Guillermo, en el aula magna de la Universidad de La Habana, después de recibir el premio nacional de Pedagogía 2022. Lo acompañan, de izquierda a derecha, su hija Lena, su sobrino Ernesto y su esposa Sol Ángel. Foto: Cortesía del entrevistado

«Respondiendo tu pregunta, suelo remitirme a Fidel, quien, en el prólogo de uno de los libros del teólogo brasileño Frei Betto, expone que cuando el fraile visite de nuevo Cuba tendrá que contender con su ignorante amigo. Eso significa que el líder de la Revolución, un hombre de una cultura extraordinaria, jamás sintió que sabía lo suficiente; todos somos ignorantes, en el sentido de que necesitamos ampliar cada día nuestra cultura, que nunca debemos emplear un título para llenar nuestra vitrina sin seguir superándonos».

—¿Además de esa anécdota del primer día de clases, cuál otra calificaría de inolvidable?

—Cuando mi esposa, Sol Ángel Paneque, y yo, estábamos trabajando como maestros primarios en un aula multigrado de la escuela primaria José Martí, de la misión cubana ante las Naciones Unidas, en la ciudad de Nueva York, Fidel fue hasta allí. Fue en septiembre del año 2000. Él intercambió con mi esposa, con los diplomáticos, los niños… y recuerdo con agrado a Daniela, una pequeñita de la edad del círculo infantil que tenía en sus brazos un ramo de flores. Fidel le preguntó para quién era ese ramo; ella le respondió: «Para ti». Entonces él le dijo: «¿Por qué no me lo das?», a lo que ella contestó: «Hasta que no se cante el Himno». Entonces el Comandante, enérgico y risueño, contó hasta tres y cantamos el Himno. Todavía esa imagen de Fidel la tengo grabada en mis ojos.

—Hay un debate sobre el empleo de las llamadas nuevas tecnologías en las aulas porque, como mismo sirven para acceder a internet y ampliar las fuentes, también se prestan para «el corta y pega»…

—Necesitamos las nuevas tecnologías y especialmente internet. Yo digo que nos hace falta una mejor cultura informática. Hay mucha gente enviciada con los celulares, pero un teléfono móvil es capaz de convertirse en un arma valiosa cuando se emplea para el bien colectivo. Un alumno puede hacer grabación de una buena clase en un teléfono y socializarla después, o verla después cuantas veces desee.

—En algunas personas existe la percepción de que es más fácil acceder a una maestría vinculada a la pedagogía que en otras esferas.

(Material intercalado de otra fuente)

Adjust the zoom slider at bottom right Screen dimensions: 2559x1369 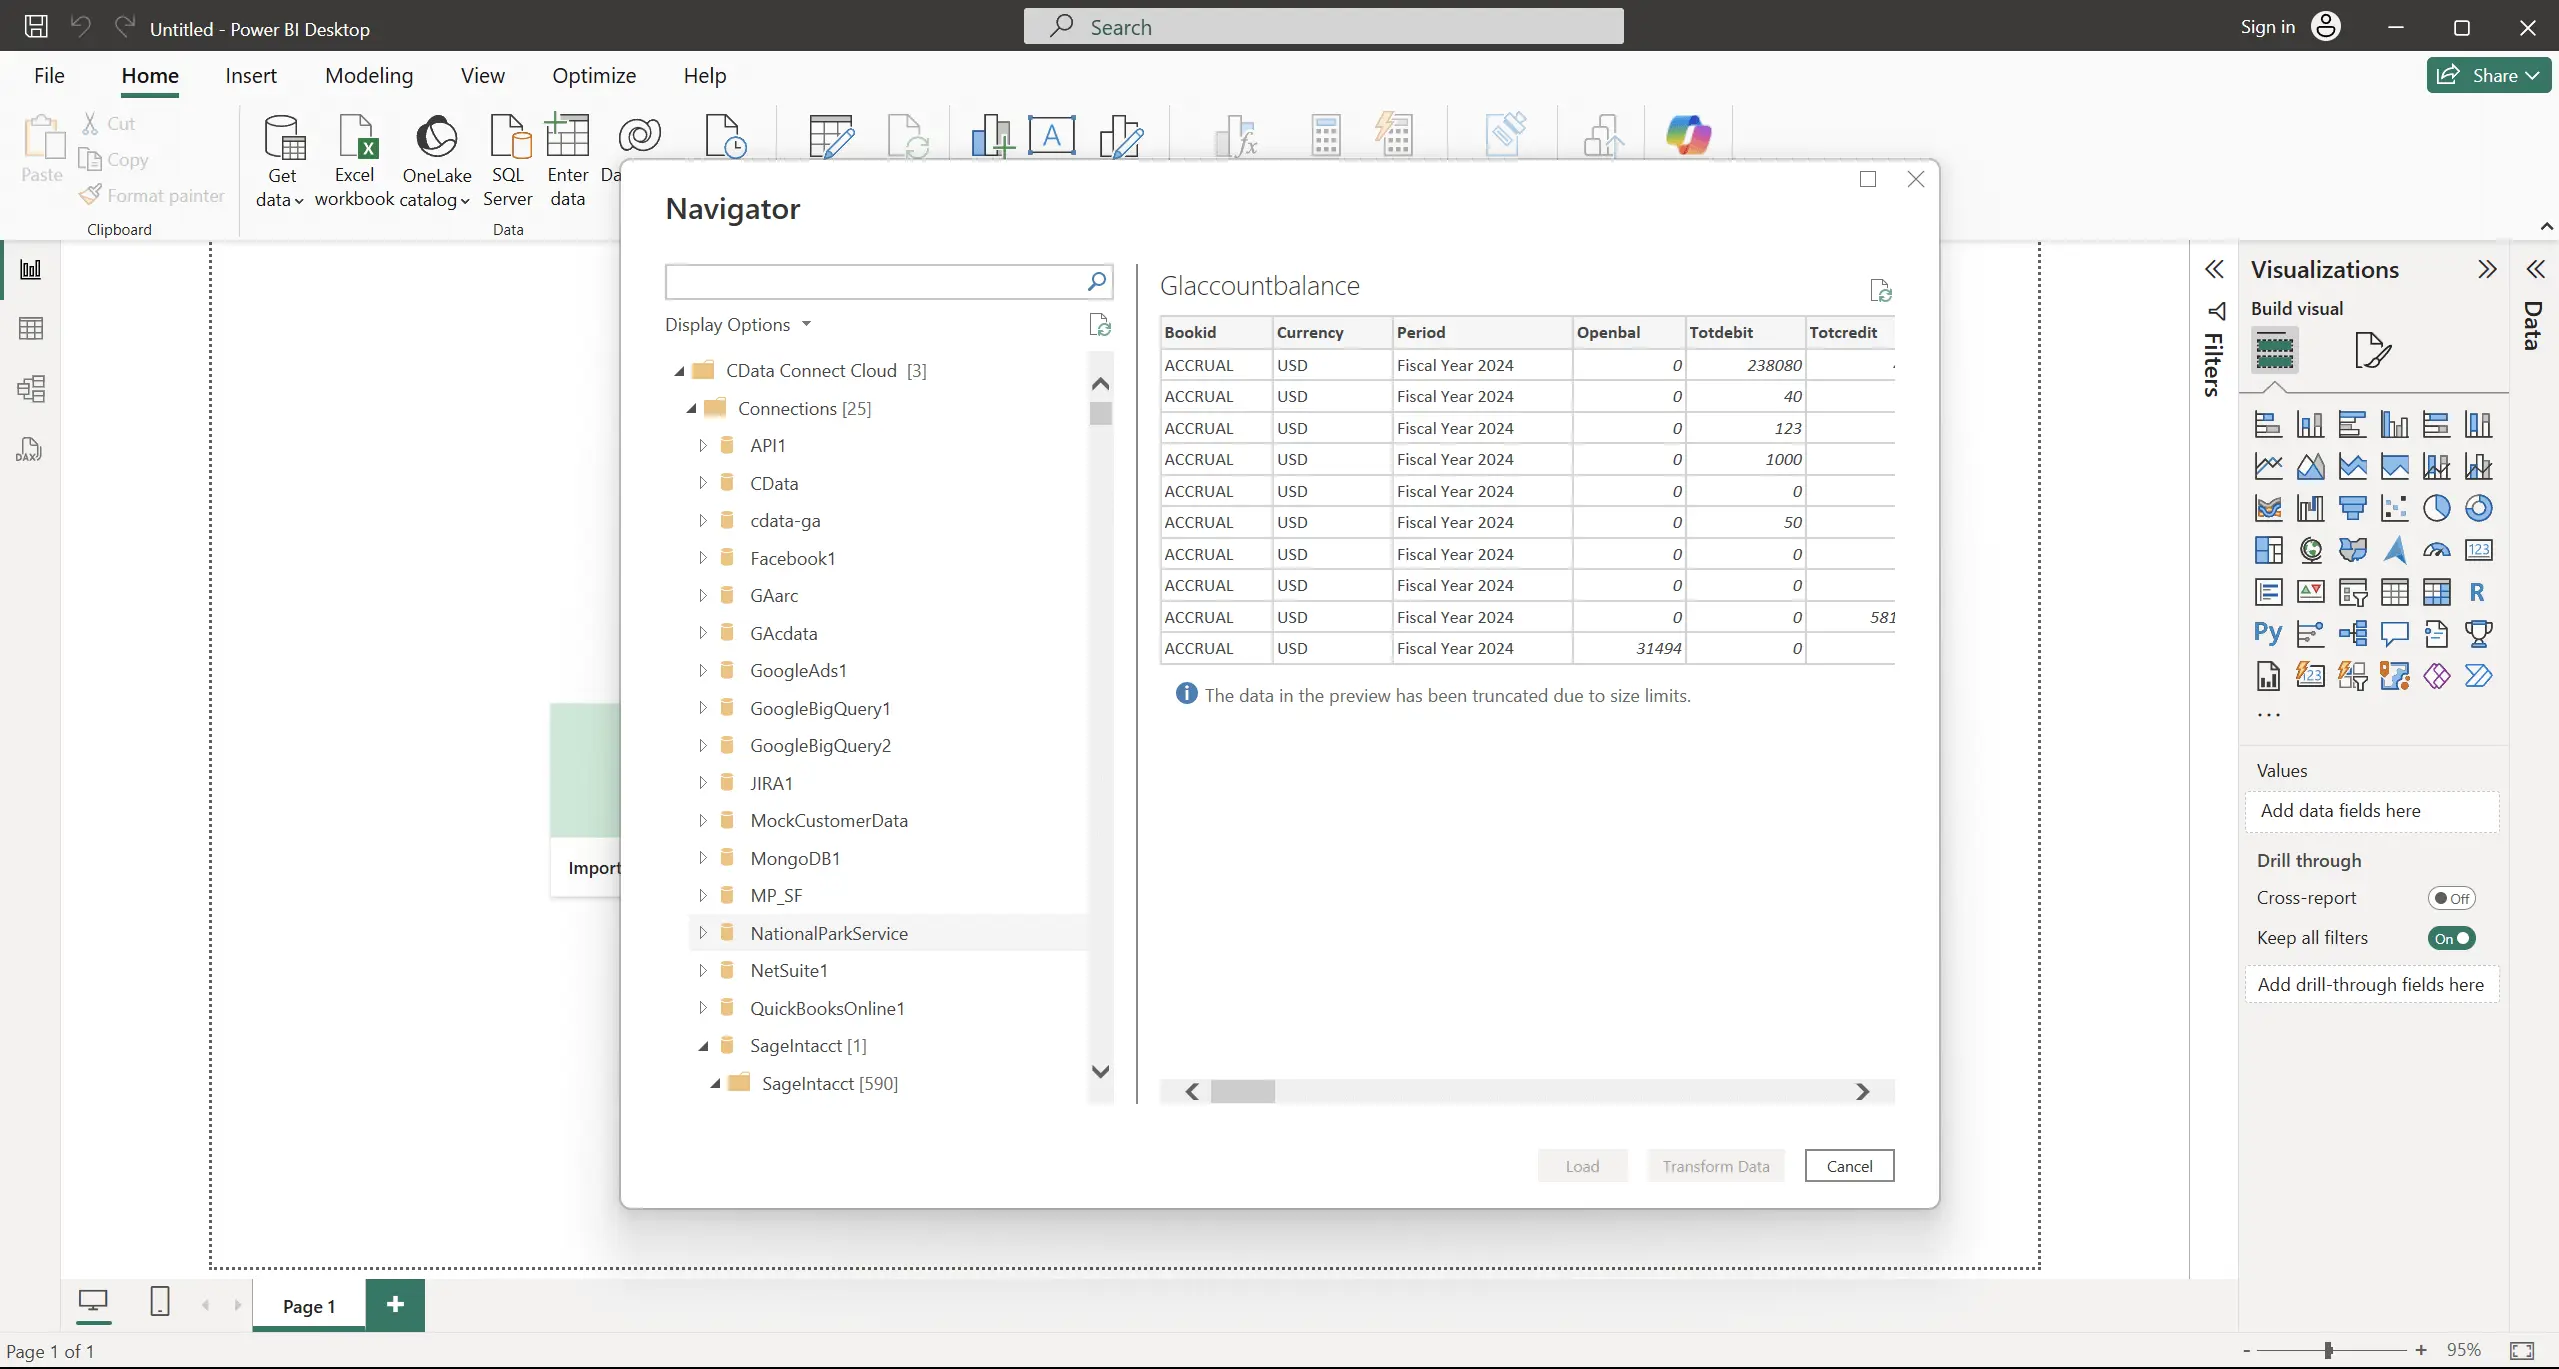click(x=2330, y=1350)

—Toda obra es compleja porque resulta difícil ser arquitecto, ingeniero, periodista, médico o pedagogo. Las barreras entre lo fácil o lo difícil son discutibles, por eso no deben juzgarse desde un campo ajeno las especificidades de otra especialidad.

—Ha sido maestro y profesor en Camagüey, La Habana, Granma, Nueva York… Después de todo, ¿cuáles son sus insatisfacciones?

—No haberme hecho Doctor en Ciencias antes y no haber traducido en conocimiento toda la información que me llega diariamente mediante los periódicos y libros.

—¿La tristeza más grande?

—Cuando veo a uno de mis alumnos por la calle y tengo que acercármele para decirle: «Joven, ¿usted no se acuerda de mí?».

—¿Las mayores dichas?

—Haber formado una familia junto a mi esposa, Sol Ángel. Ya llevamos 49 años. Una familia que me ha apoyado siempre, con dos hijas profesionales, dos nietos adictos al celular, aunque muy buenos. Haberme identificado con el pensamiento de Fidel y haber ayudado a formar a muchos hombres y mujeres, más allá de las promociones y calificaciones.